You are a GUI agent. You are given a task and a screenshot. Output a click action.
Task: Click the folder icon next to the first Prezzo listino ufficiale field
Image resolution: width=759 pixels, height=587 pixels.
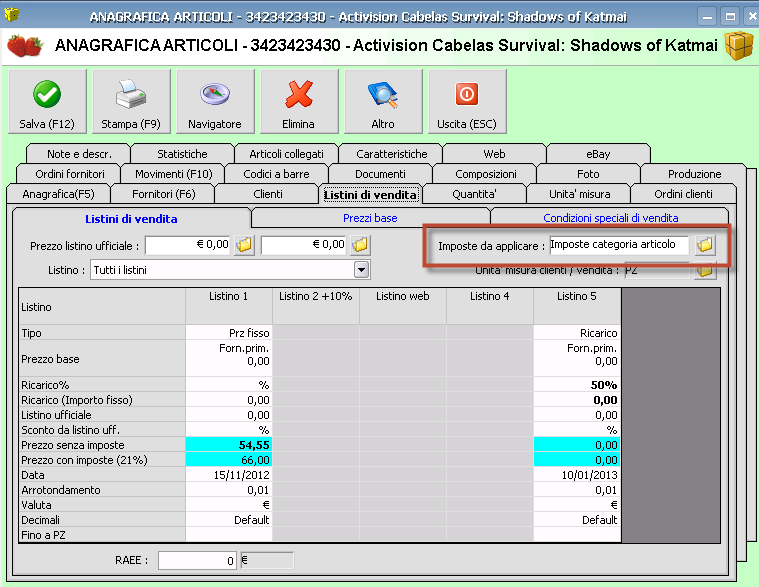pos(244,245)
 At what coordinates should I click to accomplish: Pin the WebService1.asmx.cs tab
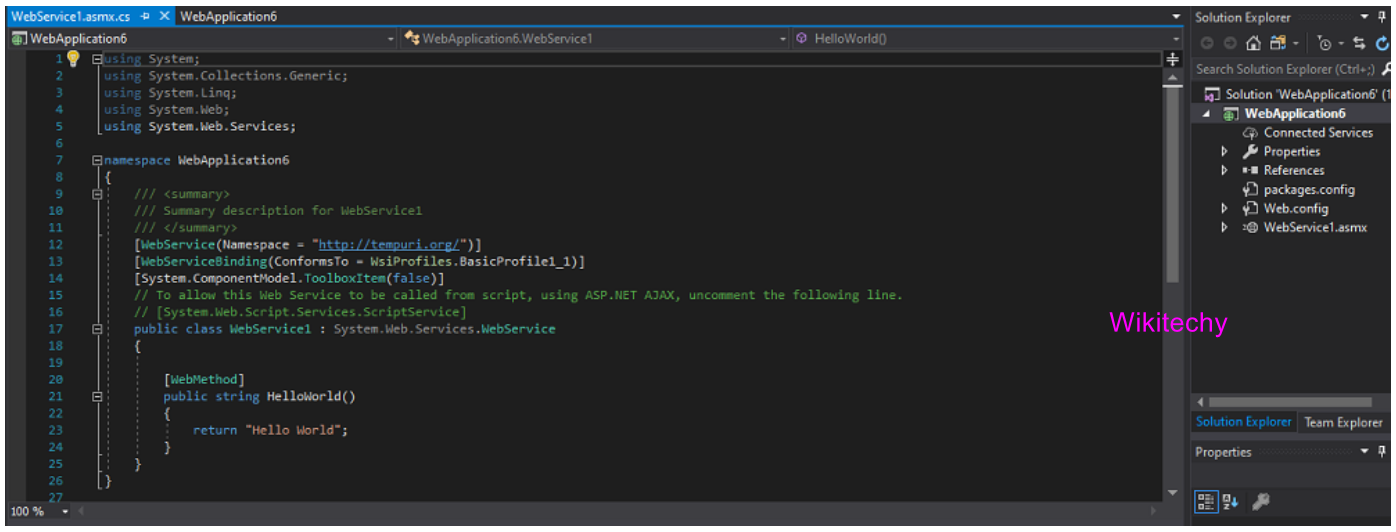[x=146, y=16]
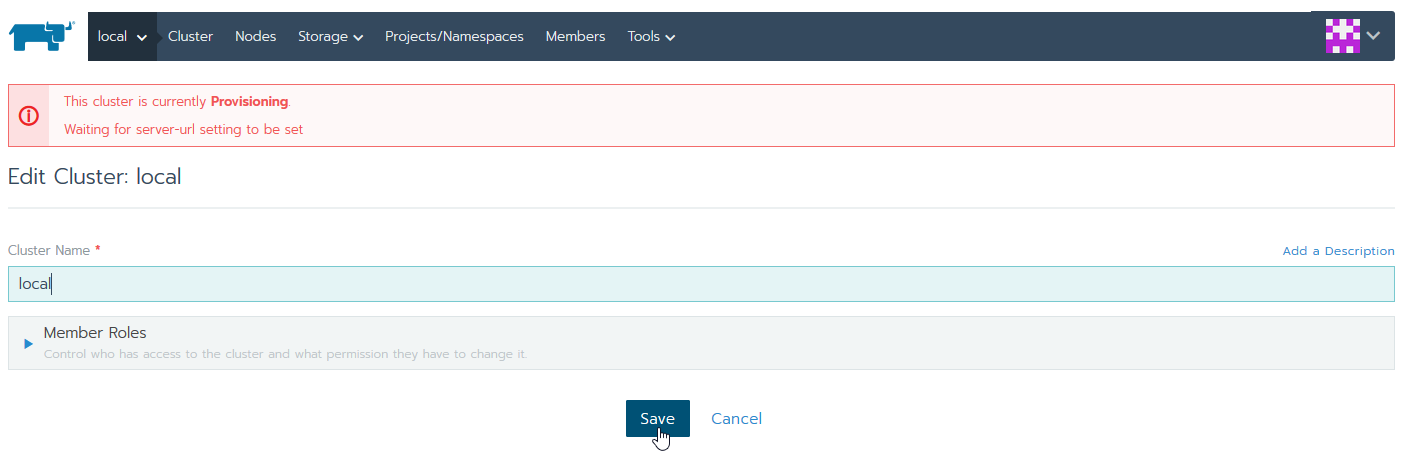
Task: Cancel editing the cluster
Action: coord(736,419)
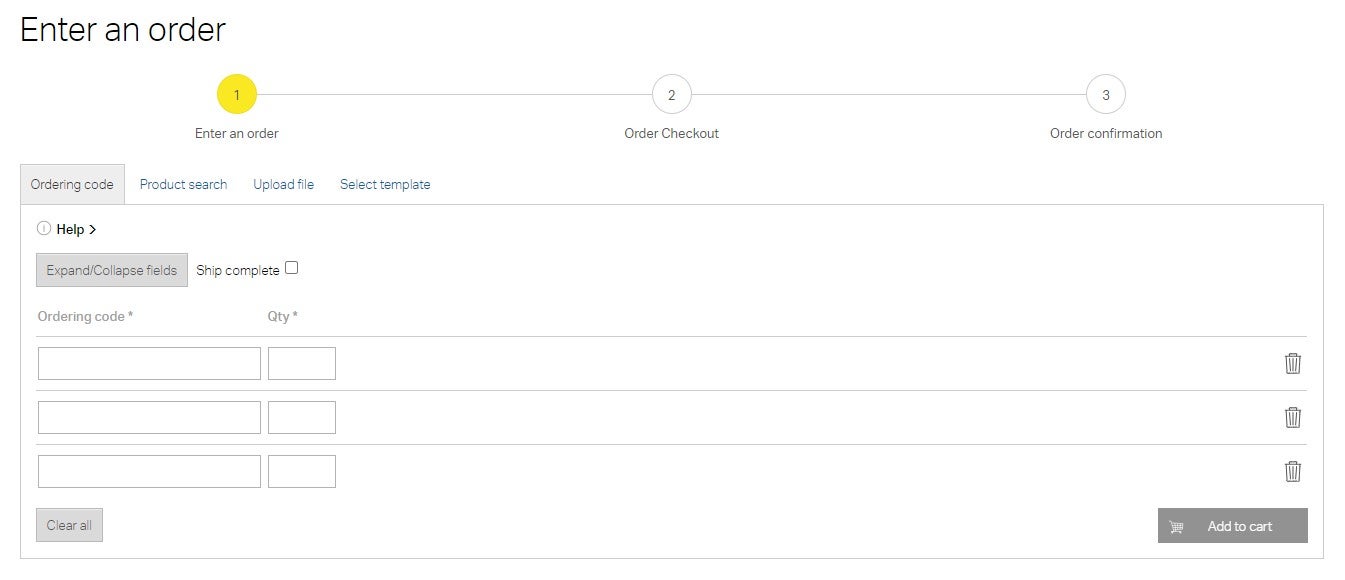Viewport: 1345px width, 580px height.
Task: Remove the third order row via trash icon
Action: click(x=1292, y=471)
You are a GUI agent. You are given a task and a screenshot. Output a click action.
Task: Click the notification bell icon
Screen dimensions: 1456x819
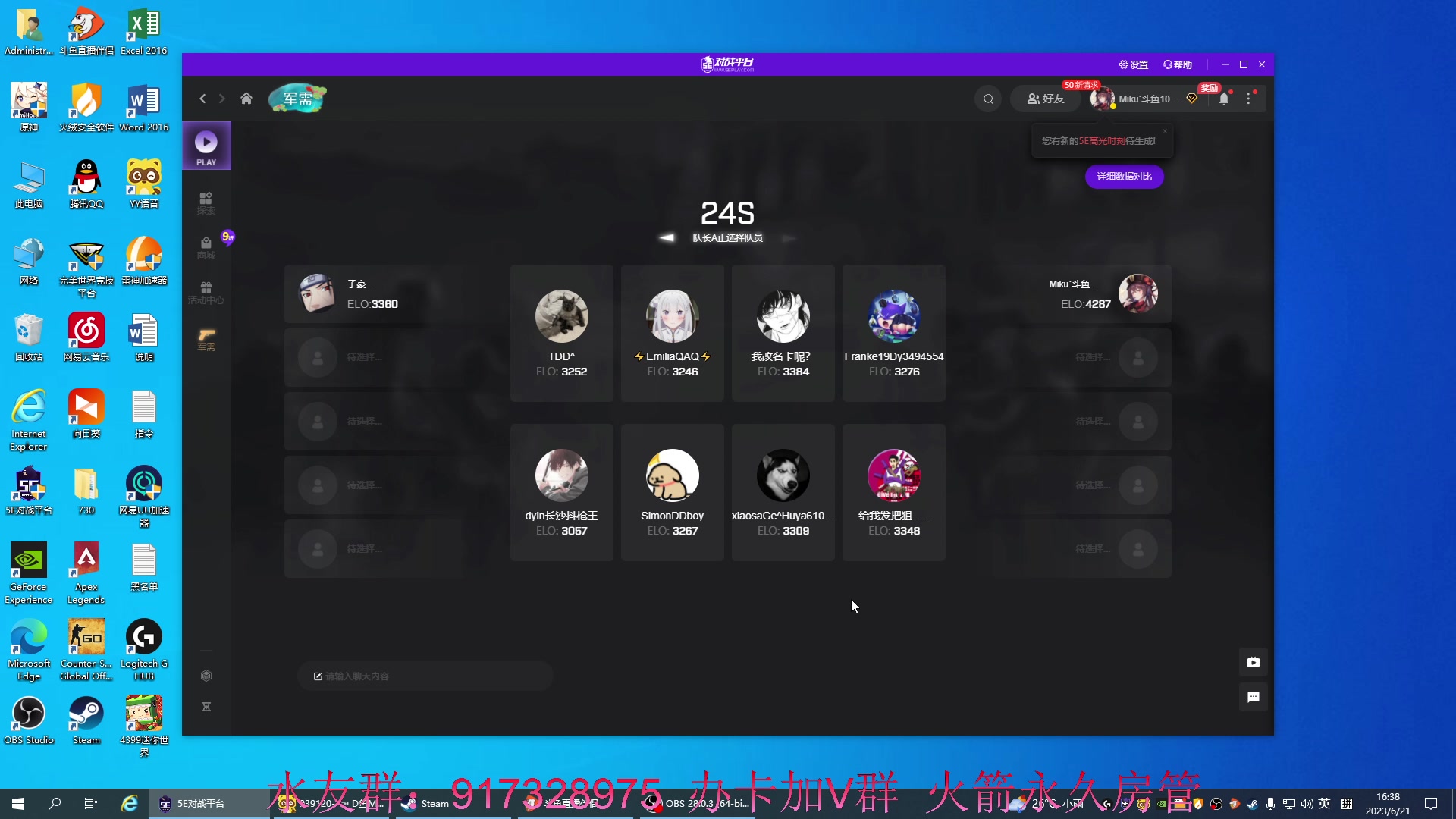[1223, 98]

◆ ◆ ◆ ◆ ◆ ◆ ◆

→ **What you need to do**: A verbatim copy of every record is required, with all pictures excluded.

→ **Your response**:
You are a GUI agent. You are given a task and a screenshot. Output a click action.
Task: Click the folder icon next to the first Prezzo listino ufficiale field
Image resolution: width=759 pixels, height=587 pixels.
pos(244,245)
 At what coordinates should I click to accomplish: Pin the WebService1.asmx.cs tab
[x=146, y=16]
Task: Cancel editing the cluster
Action: coord(736,419)
Viewport: 1345px width, 580px height.
Task: Remove the third order row via trash icon
Action: click(x=1292, y=471)
You are a GUI agent. You are given a task and a screenshot. Output a click action.
Task: Click the notification bell icon
Screen dimensions: 1456x819
[1223, 98]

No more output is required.